Pouvez-vous recopier l'extrait sur Cannes depuis « -Échos de la » jusqu'à « saura pas plus. » inclus, en remplaçant « La star » par « L'acteur » ?

# [EXTRAIT DU DOCUMENT]
################
Teenage Sex and Death at Camp Miasma
Jusqu'à présent, tous les films d'horreur/slasher regorgeaient de clichés répétitifs, réducteurs et misogynes, mais ce remake d'une franchise horrifique, réalisé par Jane Schenbrun, une jeune réalisatrice queer, va tout changer. Voici le synopsis du film – mais aussi celui du film dans le film ! Notre protagoniste, interprétée par Hannah Einbinder, tente de collaborer avec la première jeune actrice du film, incarnée par l'incomparable Gillian Anderson. Ensemble, elles repoussent les limites du genre et explorent tous les thèmes d'un grand film d'horreur, sans les effets de surprise faciles. À la fois intelligent, sanglant et véritable leçon magistrale de réalisation.
-Échos de la Croisette
Les rencontres improbables
Quand Perri Gottlieb a croisé Seth Rogen dans le lobby de l’hôtel Majestic, la journaliste lui a lancé « Habonim ! ». Jeunes, ils étaient aux États-Unis dans ce mouvement de jeunesse sioniste. La star lui a répondu par un grand sourire complice. Dans la foulée, Perri a déjeuné avec une vieille connaissance, la styliste de John Travolta dans sa première réalisation « Vol de nuit pour Los Angeles ». Camille Jumelle, la costumière a confectionné à la main l'inoubliable manteau blanc à capuche, semblable à celui d'Elizabeth Taylor. Participait à ce repas, la maquilleuse Cheyenne Webster Hart qui, quant à elle, a su recréer l'atmosphère de 1962 avec un maquillage sobre, à l'image du look d'Audrey Hepburn à cette époque. Toutes les trois ont échangé des potins, mais on n’en saura pas plus.
################
# [CONTENU DES DONNÉES]
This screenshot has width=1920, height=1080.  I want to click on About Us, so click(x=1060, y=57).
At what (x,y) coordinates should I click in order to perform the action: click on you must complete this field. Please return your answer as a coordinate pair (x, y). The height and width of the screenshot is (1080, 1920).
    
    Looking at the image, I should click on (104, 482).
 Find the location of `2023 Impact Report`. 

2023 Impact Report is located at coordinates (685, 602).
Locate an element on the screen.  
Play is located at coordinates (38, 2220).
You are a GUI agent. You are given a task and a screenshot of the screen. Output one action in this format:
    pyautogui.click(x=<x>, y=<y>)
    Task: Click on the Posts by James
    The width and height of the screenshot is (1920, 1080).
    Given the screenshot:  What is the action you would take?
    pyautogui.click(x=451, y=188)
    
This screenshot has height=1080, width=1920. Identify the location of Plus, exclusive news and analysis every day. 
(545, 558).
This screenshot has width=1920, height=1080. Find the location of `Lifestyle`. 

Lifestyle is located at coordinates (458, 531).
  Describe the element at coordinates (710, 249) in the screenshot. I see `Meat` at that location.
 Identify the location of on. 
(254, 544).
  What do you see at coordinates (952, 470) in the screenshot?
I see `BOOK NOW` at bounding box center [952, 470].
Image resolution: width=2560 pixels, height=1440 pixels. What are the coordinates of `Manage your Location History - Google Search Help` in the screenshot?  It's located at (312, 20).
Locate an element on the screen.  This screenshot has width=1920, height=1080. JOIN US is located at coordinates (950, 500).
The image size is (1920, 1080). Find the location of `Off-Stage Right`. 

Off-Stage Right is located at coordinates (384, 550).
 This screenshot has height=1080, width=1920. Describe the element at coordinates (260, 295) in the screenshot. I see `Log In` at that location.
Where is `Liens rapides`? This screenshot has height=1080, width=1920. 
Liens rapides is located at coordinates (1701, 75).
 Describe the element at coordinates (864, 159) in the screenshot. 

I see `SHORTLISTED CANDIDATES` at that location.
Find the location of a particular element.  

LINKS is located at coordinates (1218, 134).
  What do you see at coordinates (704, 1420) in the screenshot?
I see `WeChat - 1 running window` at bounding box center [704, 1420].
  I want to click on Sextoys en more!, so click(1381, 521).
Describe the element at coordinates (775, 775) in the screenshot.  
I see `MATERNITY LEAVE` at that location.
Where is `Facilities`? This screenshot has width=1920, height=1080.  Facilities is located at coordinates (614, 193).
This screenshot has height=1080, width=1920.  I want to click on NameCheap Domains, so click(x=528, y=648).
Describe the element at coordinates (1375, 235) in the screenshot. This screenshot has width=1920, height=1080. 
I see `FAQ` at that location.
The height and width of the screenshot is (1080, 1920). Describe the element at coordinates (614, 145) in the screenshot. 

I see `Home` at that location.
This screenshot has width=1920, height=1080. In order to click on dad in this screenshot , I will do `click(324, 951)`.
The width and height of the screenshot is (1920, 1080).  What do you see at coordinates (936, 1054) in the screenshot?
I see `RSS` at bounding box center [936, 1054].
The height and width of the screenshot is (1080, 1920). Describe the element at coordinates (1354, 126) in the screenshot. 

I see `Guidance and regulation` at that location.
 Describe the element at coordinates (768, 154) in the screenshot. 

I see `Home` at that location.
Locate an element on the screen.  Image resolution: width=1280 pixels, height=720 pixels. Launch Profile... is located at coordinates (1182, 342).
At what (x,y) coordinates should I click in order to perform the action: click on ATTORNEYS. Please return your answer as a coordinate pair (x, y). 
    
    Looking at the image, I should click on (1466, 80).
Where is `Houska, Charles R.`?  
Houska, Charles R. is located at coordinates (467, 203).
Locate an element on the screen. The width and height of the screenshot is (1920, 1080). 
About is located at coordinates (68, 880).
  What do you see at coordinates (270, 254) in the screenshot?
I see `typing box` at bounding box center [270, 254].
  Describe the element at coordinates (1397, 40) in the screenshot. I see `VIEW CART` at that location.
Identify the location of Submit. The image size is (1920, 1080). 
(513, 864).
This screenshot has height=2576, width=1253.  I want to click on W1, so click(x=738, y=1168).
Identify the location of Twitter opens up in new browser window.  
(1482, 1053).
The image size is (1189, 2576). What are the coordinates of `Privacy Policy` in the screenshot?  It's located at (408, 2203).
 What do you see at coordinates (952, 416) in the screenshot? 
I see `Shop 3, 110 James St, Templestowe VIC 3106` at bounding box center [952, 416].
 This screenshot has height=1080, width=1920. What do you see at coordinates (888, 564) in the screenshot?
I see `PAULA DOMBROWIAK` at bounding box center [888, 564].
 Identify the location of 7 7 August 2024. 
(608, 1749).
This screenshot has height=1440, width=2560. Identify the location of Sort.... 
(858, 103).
################
# [RÉPONSE]
-Échos de la Croisette
Les rencontres improbables
Quand Perri Gottlieb a croisé Seth Rogen dans le lobby de l’hôtel Majestic, la journaliste lui a lancé « Habonim ! ». Jeunes, ils étaient aux États-Unis dans ce mouvement de jeunesse sioniste. L'acteur lui a répondu par un grand sourire complice. Dans la foulée, Perri a déjeuné avec une vieille connaissance, la styliste de John Travolta dans sa première réalisation « Vol de nuit pour Los Angeles ». Camille Jumelle, la costumière a confectionné à la main l'inoubliable manteau blanc à capuche, semblable à celui d'Elizabeth Taylor. Participait à ce repas, la maquilleuse Cheyenne Webster Hart qui, quant à elle, a su recréer l'atmosphère de 1962 avec un maquillage sobre, à l'image du look d'Audrey Hepburn à cette époque. Toutes les trois ont échangé des potins, mais on n’en saura pas plus.